Jonathan Fowler, a member of the Grand Traverse Band of Ottawa and Chippewa Indians, belongs to the Native American Church of the Morning Star, where the hallucinogen plant is taken as a sacrament.
Fowler, a 35-year-old resident of Traverse City, wants his son to join him in the rite, if the boy wishes. His ex-wife, Kristin Hanslovsky objects, saying it could harm her child.
A judge may bar Fowler from allowing his son to be given peyote in a case that pits the Constitution's guarantee of religious freedom against a mother's wish to protect her child.
The couple split up soon after their son was born in 1998. In October 2000, a judge granted Fowler custody of his son but prohibited him from giving peyote to the child.

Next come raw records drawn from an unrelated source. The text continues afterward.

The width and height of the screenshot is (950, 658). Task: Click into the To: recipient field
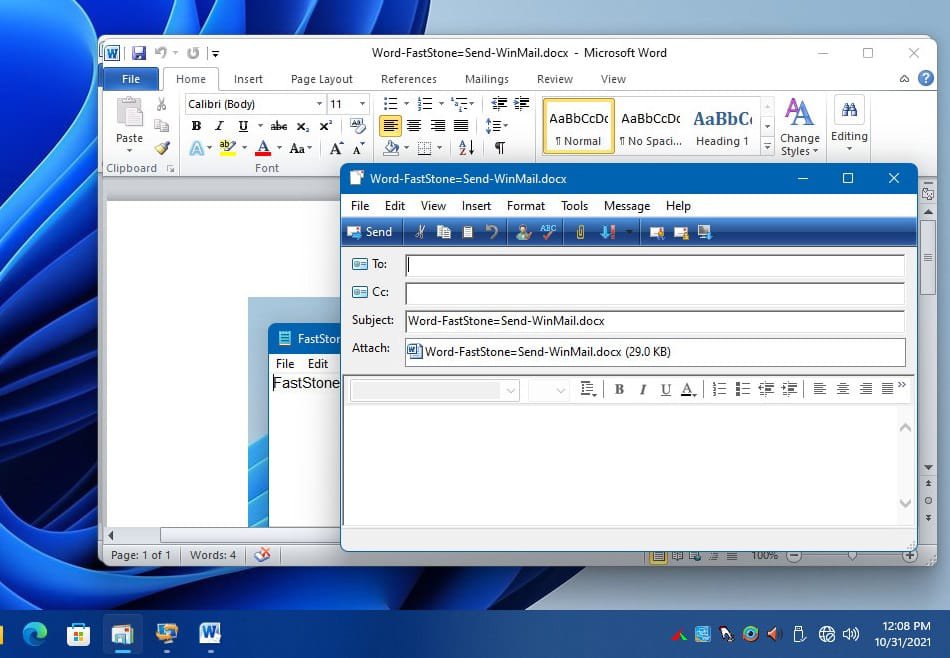(x=654, y=265)
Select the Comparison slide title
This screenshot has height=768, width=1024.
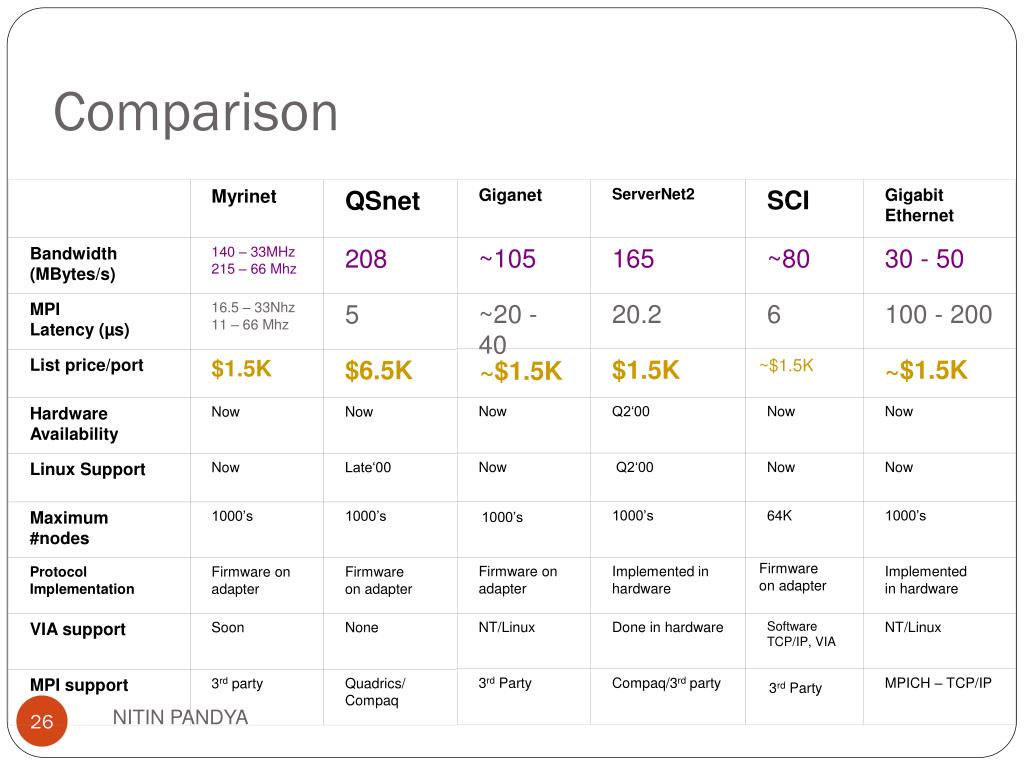click(195, 112)
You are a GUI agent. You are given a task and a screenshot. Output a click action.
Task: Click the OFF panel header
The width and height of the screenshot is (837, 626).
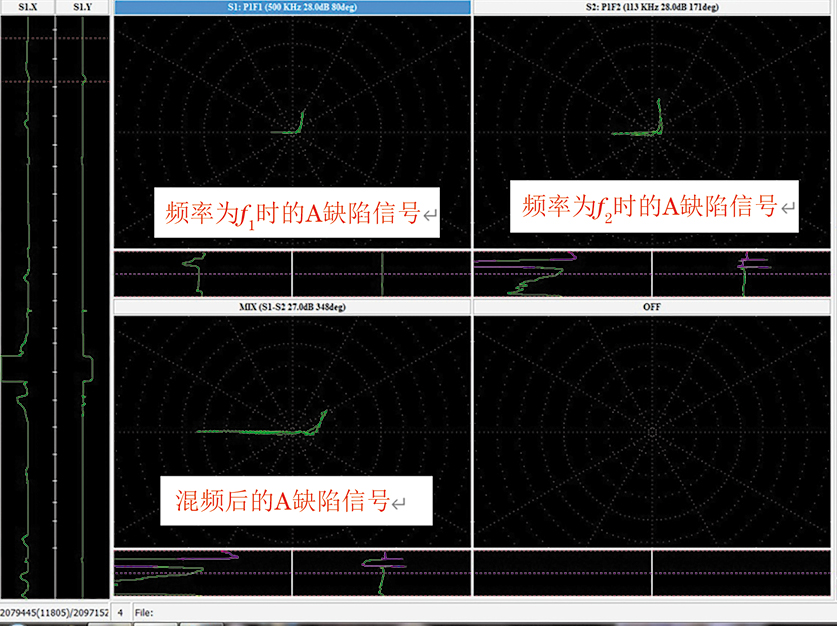pyautogui.click(x=651, y=305)
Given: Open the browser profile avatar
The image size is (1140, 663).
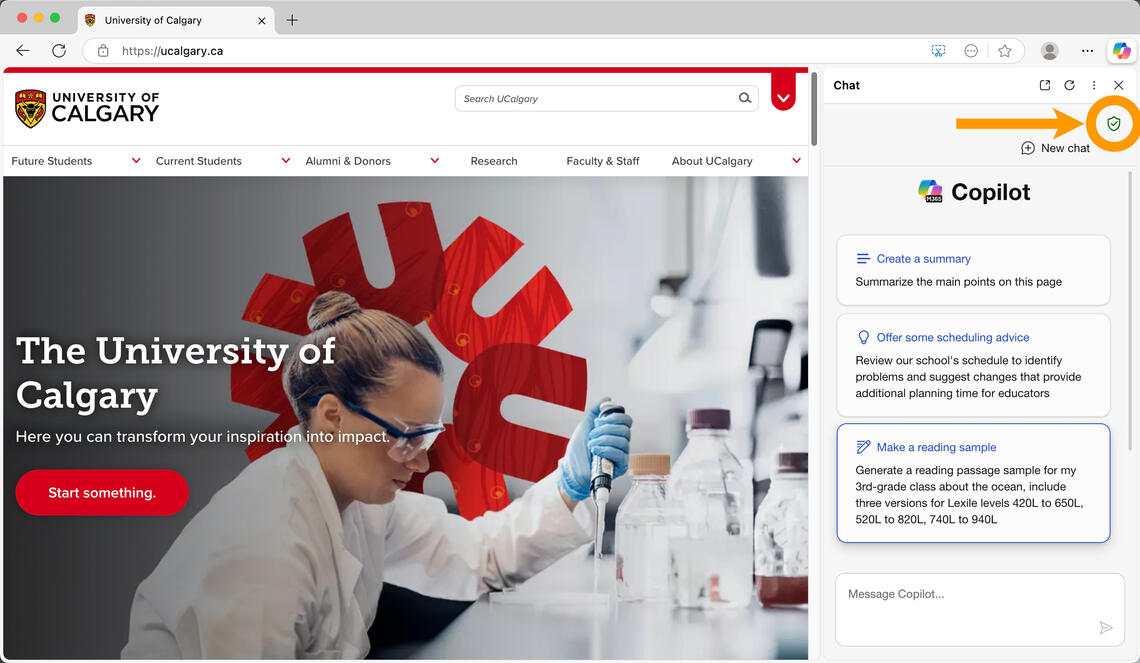Looking at the screenshot, I should pyautogui.click(x=1049, y=50).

Fowler challenged that portion of the decision in the Michigan Court of Appeals, which returned the case to the lower court so it could determine whether peyote use could harm the child. The next hearing is set for March 21.

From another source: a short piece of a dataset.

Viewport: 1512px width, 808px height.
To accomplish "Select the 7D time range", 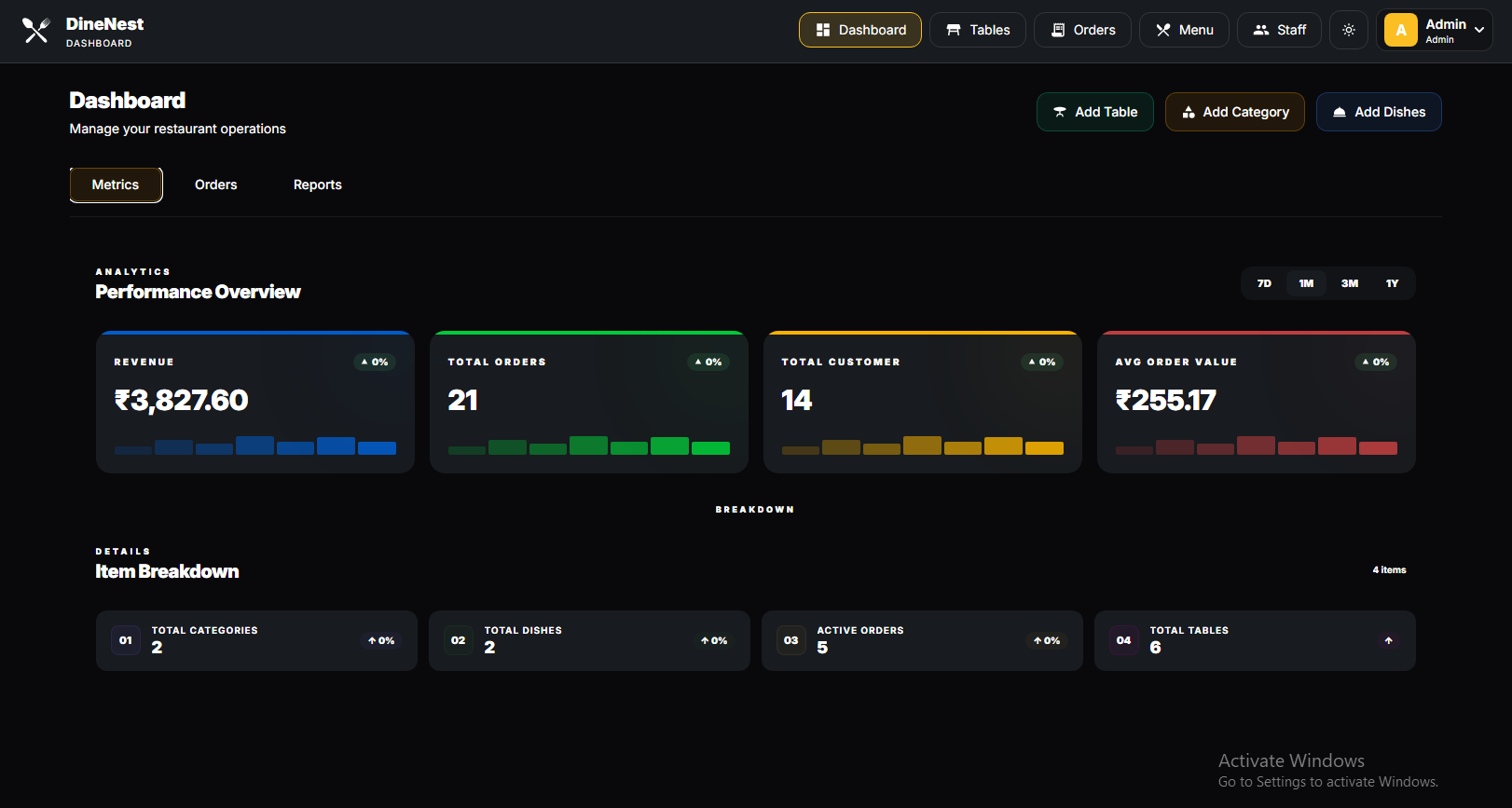I will (x=1264, y=283).
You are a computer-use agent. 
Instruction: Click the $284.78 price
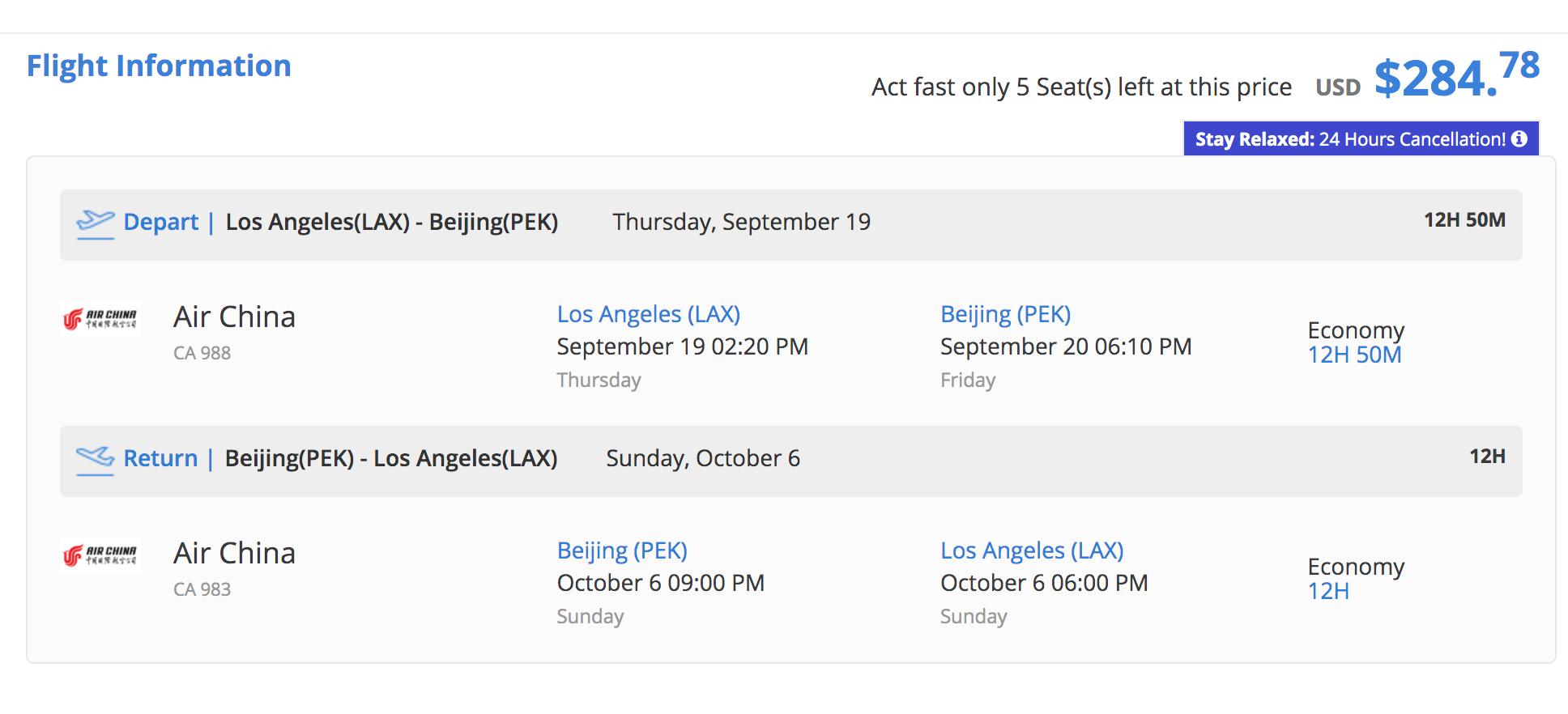(1456, 76)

Fowler, who earns a living by selling food and crafts at powwows, credits his use of peyote with helping him overcome alcoholism and forge a relationship with God.
Peyote, a bitter-tasting cactus that grows in southern Texas and northern Mexico, has been a part of Indian culture for thousands of years. Those who ingest the plant - usually drunk as a tea or eaten as a greenish paste - believe it provides enlightenment and other spiritual and physical benefits.

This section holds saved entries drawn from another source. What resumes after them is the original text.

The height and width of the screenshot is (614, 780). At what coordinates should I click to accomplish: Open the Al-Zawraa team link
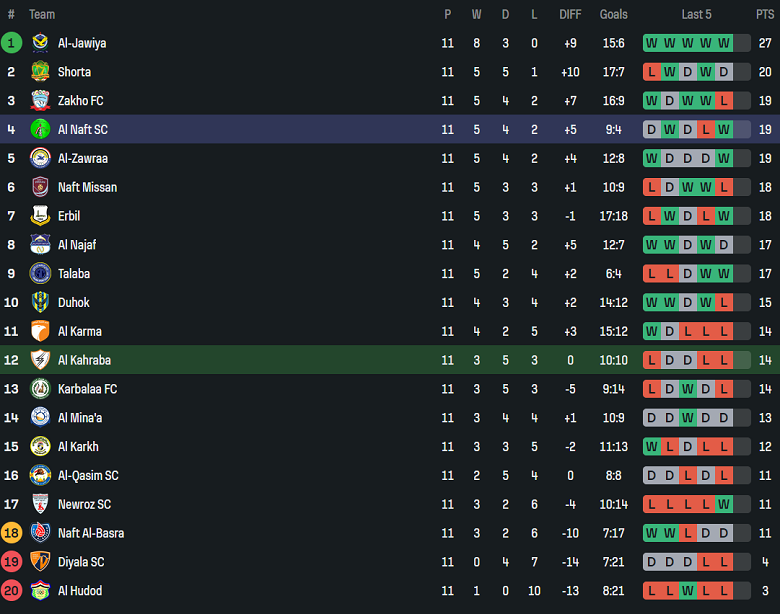pyautogui.click(x=83, y=158)
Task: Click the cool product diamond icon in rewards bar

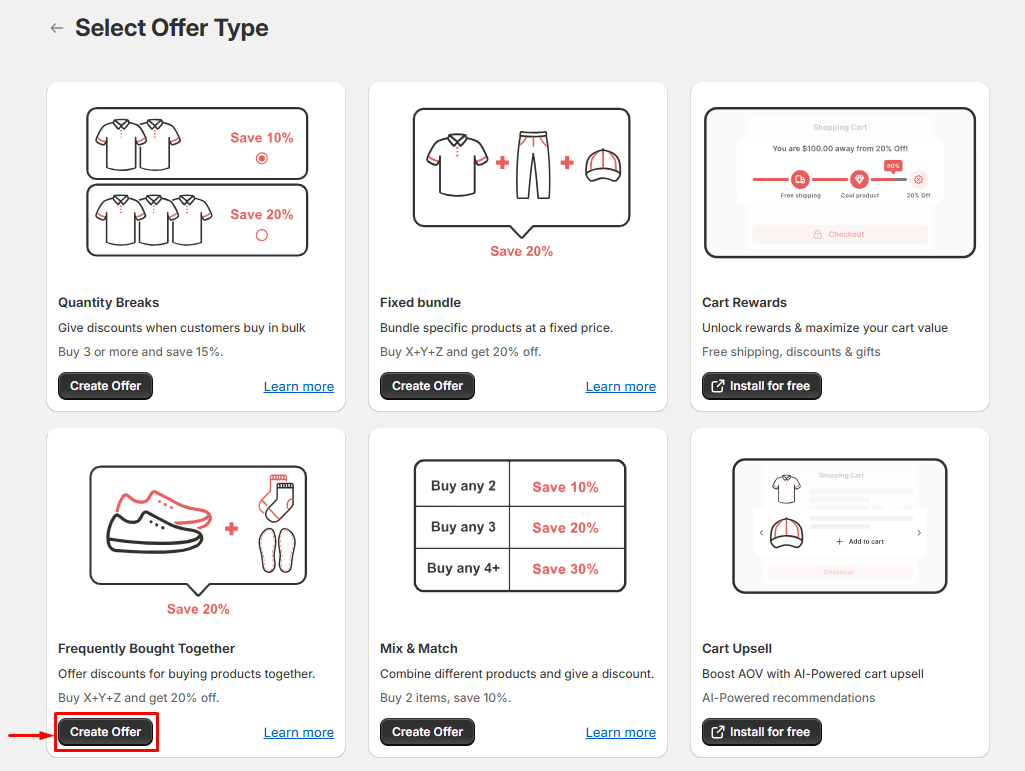Action: (859, 179)
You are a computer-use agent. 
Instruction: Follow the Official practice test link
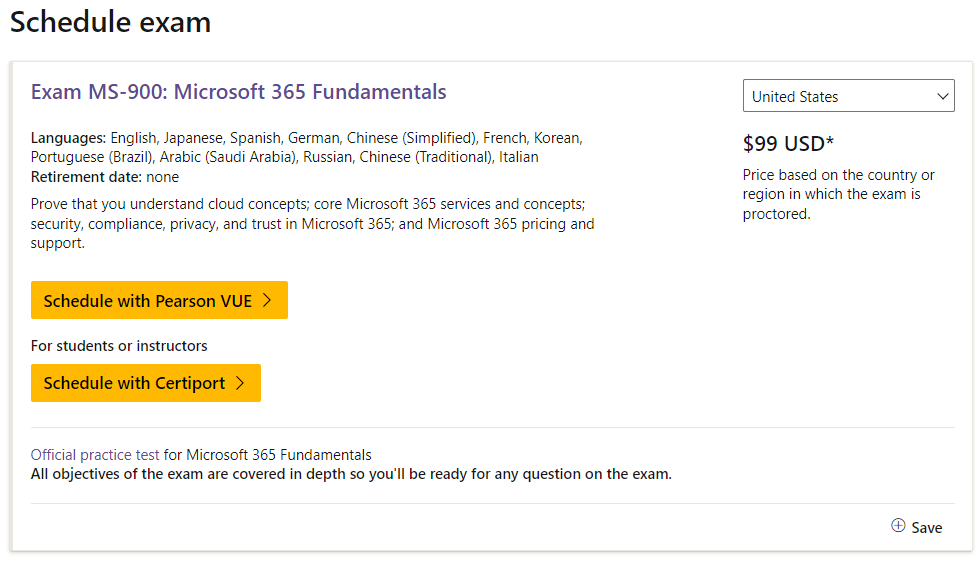click(x=95, y=455)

The plant's active chemical ingredient is mescaline, a hallucinogen. The U.S. criminal code classifies peyote as a controlled substance, and in most instances a person caught with more than 4 ounces faces the possibility of a 20-year prison sentence.
But during the last century, peyote's use in religious rites spread among American Indians throughout the United States, including the upper Midwest. Congress recognized this sacramental use of peyote eight years ago by amending the American Indian Religious Freedom Act of 1978 to protect the practice in all 50 states.
Fowler's attorney, Thomas Myers, of Michigan Indian Legal Services, said the case was about ensuring that ``rights guaranteed to Native Americans by treaty or statute are secured, and I think that would include constitutional rights.''
Martin Holmes, who is representing Hanslovsky, did not return a call to his office. Hanslovsky has said she does not want to violate anyone's religious freedom, but that feeding the boy peyote ``could cause him harm or long-term neurological defects.''
Testifying on Fowler's behalf at a court hearing last month, John H. Halpern, a psychiatrist and researcher at Harvard Medical School, said he has found no evidence of a child or adult being harmed by the use of peyote in Indian religious services.
``This is a sacred ceremony,'' said Halpern, who has conducted an extensive study of peyote use among Indians. ``It's not something to entertain people.''
About 300,000 Indians who belong to the Native American Church of North America, the nation's largest church for indigenous peoples, ingest some form of the cactus, he said.